→ **ACTIVITY**:
Repeat exactly, and only, the lines from the line bearing "The image size is (811, 458)." through the end of the material. Do not copy the pictures.

----------

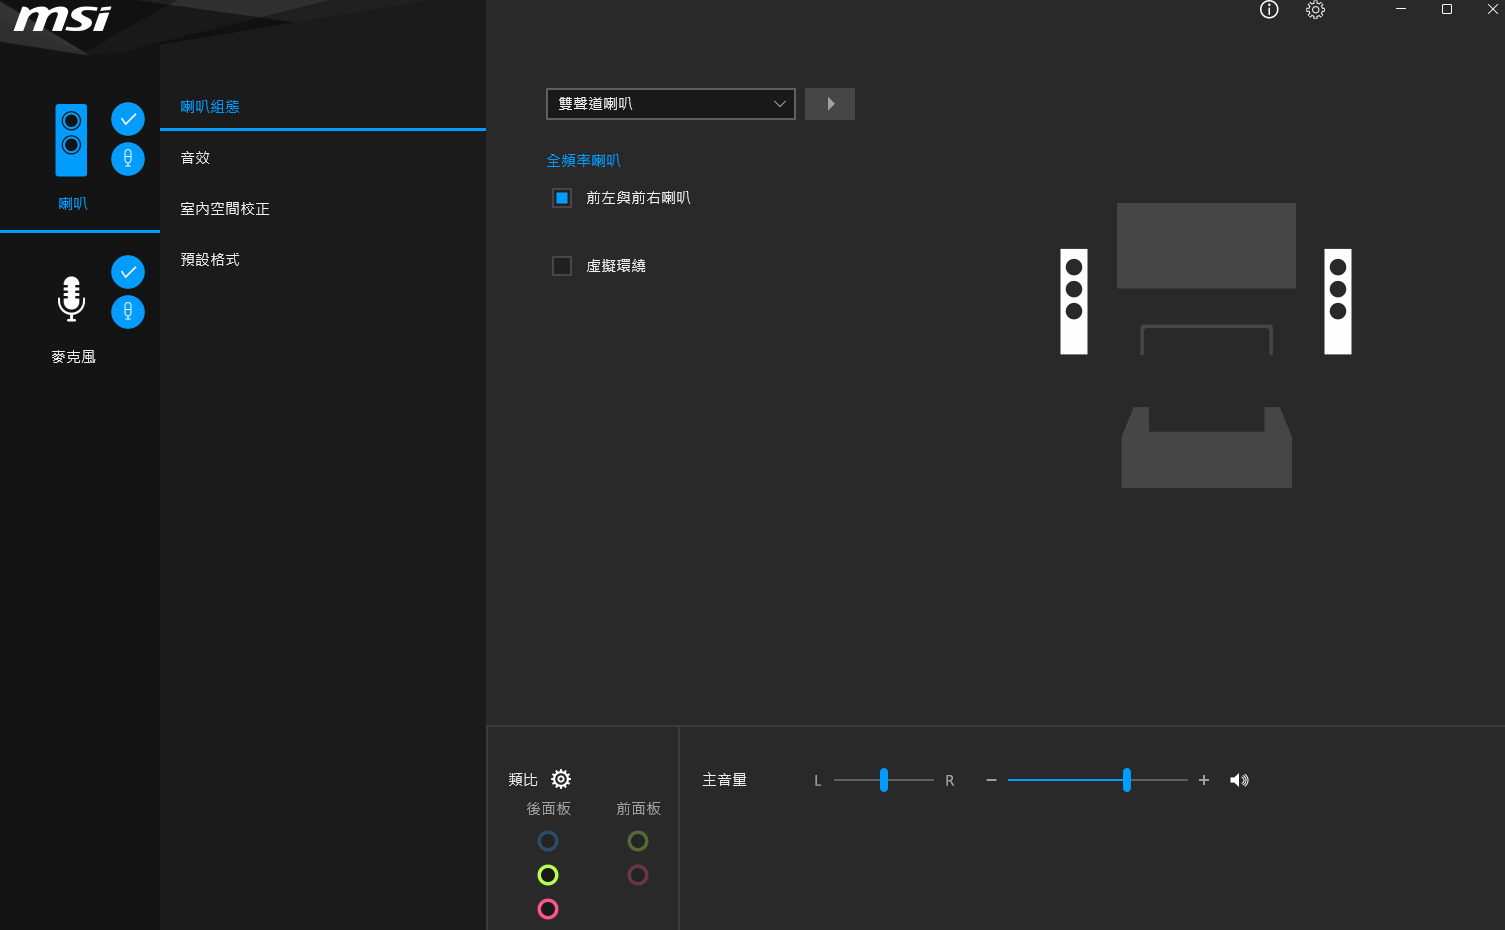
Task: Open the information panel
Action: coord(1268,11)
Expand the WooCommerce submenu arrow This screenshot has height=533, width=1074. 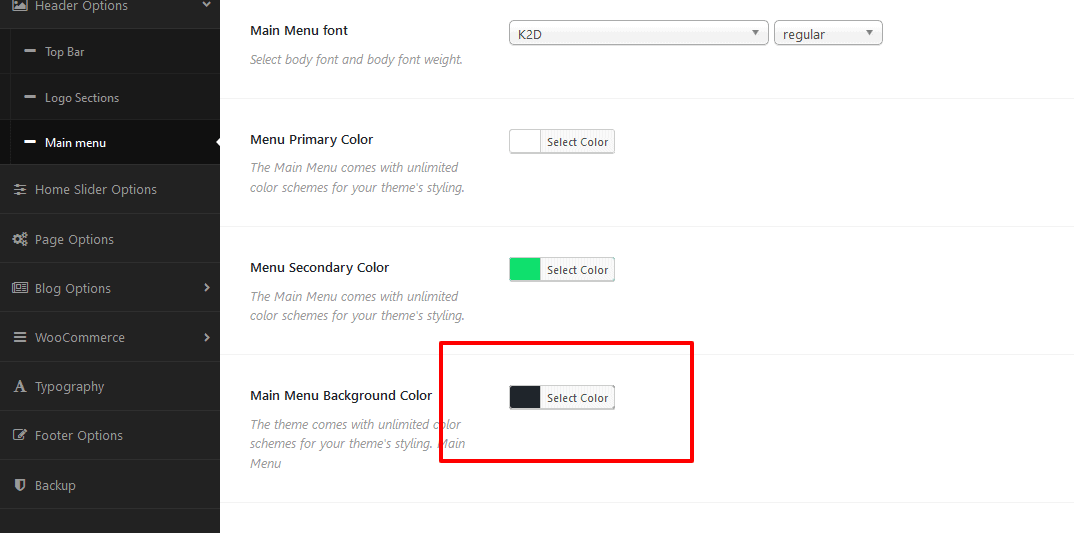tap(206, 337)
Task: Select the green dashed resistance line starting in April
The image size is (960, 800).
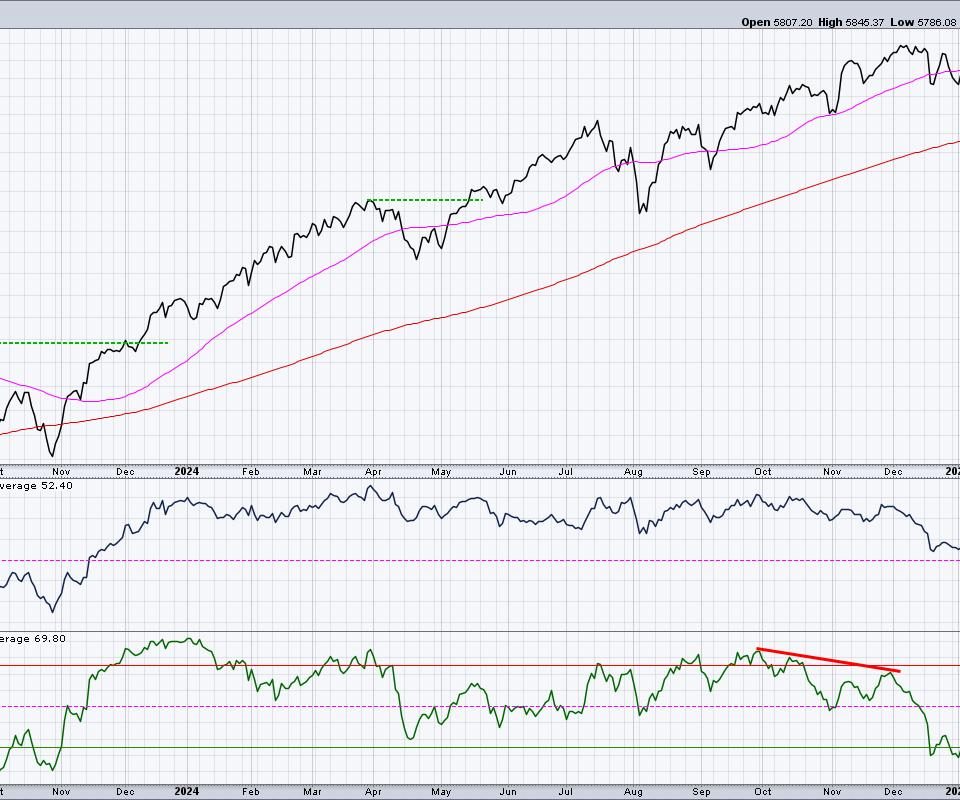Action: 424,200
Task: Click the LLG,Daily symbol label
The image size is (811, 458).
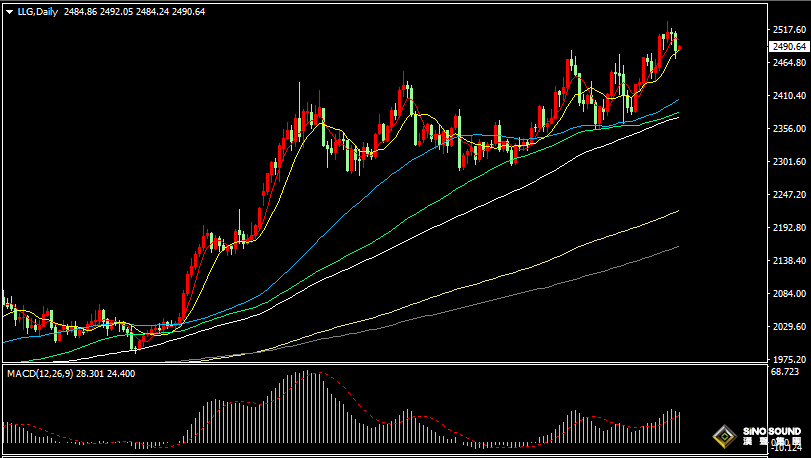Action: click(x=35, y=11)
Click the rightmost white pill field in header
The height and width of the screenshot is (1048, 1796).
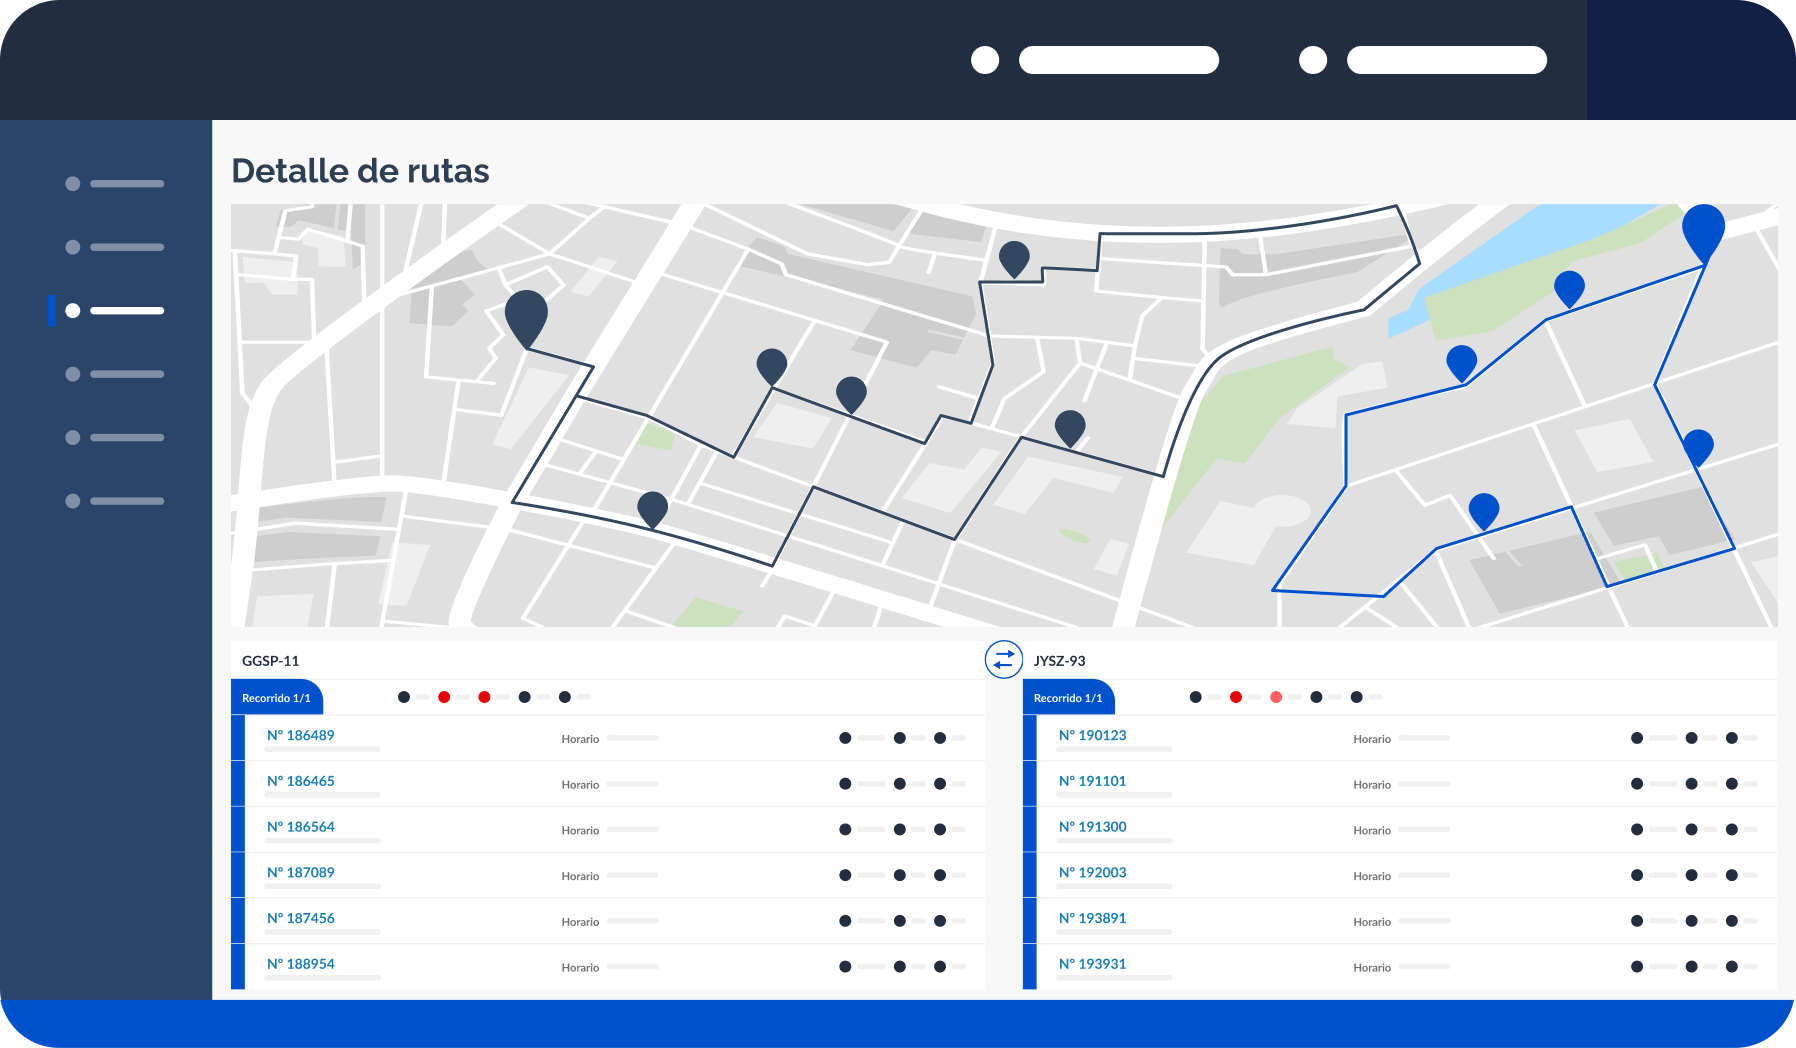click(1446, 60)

----------

→ **SOLUTION**:
The image size is (811, 458).
Action: click(x=35, y=11)
Click the rightmost white pill field in header
The height and width of the screenshot is (1048, 1796).
click(1446, 60)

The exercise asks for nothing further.